Your instructions: Starting at the line that contains "Kaleb (1454, 473)" and ending at the line that contains "nombre de joueurs à la table (221, 875)", the lines below are to be given again exactly, with nothing added.

Extracted data:
▬▬▬▬▬▬▬▬▬▬
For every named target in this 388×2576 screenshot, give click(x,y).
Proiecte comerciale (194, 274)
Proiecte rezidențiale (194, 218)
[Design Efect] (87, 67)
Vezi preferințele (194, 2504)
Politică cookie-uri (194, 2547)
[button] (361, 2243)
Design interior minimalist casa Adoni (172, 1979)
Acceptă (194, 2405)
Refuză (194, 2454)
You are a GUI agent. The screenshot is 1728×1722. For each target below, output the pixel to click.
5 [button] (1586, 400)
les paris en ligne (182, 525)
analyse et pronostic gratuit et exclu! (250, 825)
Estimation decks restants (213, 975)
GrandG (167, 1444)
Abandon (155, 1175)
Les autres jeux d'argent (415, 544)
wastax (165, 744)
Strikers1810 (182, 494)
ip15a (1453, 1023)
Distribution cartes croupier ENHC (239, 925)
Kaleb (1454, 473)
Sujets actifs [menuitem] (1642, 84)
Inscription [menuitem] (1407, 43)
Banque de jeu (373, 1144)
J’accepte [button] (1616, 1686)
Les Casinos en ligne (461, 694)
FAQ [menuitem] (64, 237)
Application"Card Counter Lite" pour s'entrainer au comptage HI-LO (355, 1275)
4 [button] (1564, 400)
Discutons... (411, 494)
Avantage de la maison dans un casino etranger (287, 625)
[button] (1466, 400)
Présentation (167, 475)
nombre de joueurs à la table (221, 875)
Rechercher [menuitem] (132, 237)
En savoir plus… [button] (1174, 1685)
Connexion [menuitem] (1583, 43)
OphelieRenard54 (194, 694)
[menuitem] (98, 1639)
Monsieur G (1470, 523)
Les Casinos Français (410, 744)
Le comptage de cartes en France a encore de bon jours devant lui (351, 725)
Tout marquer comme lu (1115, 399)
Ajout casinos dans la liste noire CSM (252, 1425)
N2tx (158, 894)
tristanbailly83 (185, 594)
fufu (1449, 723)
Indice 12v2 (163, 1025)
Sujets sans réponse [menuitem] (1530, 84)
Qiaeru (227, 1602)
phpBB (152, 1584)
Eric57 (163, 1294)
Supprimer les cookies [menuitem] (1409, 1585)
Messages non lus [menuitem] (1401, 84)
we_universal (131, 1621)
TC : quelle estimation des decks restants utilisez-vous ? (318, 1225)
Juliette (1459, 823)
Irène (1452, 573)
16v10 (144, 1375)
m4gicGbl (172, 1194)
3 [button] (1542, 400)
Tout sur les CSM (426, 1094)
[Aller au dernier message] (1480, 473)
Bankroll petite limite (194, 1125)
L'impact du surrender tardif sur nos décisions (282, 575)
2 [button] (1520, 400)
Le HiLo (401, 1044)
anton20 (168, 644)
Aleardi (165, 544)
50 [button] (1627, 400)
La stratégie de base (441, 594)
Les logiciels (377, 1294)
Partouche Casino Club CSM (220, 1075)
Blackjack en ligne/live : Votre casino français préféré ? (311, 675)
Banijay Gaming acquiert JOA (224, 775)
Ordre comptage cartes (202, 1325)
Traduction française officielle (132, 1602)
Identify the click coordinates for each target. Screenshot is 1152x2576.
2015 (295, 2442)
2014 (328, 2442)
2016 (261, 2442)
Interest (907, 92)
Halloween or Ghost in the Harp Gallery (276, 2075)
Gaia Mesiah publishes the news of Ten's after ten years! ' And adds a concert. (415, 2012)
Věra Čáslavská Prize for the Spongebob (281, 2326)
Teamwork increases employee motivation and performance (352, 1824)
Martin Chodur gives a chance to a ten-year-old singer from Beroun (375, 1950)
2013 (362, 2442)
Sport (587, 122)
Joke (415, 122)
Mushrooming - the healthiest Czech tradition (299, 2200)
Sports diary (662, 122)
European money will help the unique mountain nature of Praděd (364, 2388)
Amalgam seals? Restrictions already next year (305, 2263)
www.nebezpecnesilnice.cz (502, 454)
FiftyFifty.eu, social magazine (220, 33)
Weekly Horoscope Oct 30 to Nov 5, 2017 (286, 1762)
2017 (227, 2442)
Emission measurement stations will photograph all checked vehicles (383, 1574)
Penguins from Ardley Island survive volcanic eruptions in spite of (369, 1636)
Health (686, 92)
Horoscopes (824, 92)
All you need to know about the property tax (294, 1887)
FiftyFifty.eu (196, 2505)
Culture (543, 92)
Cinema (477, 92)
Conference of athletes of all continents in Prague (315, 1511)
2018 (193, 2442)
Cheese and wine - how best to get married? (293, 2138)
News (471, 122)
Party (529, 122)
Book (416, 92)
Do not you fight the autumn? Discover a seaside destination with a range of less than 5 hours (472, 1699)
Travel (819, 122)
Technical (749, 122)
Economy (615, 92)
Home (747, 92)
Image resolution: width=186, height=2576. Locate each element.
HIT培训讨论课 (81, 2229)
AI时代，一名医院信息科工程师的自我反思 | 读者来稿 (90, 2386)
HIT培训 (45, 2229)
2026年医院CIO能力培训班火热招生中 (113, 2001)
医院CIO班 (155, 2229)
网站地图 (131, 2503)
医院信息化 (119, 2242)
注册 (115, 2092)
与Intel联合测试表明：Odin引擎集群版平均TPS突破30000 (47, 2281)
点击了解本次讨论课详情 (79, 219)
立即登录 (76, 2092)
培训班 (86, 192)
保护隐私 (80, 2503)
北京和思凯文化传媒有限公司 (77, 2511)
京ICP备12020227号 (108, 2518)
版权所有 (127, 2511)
▬▬▬▬▬▬▬▬▬▬
Answer space:
Kaleb (1454, 473)
Sujets actifs [menuitem] (1642, 84)
Inscription [menuitem] (1407, 43)
Banque de jeu (373, 1144)
J’accepte [button] (1616, 1686)
Les Casinos en ligne (461, 694)
FAQ [menuitem] (64, 237)
Application"Card Counter Lite" pour s'entrainer au comptage HI-LO (355, 1275)
4 [button] (1564, 400)
Discutons... (411, 494)
Avantage de la maison dans un casino etranger (287, 625)
[button] (1466, 400)
Présentation (167, 475)
nombre de joueurs à la table (221, 875)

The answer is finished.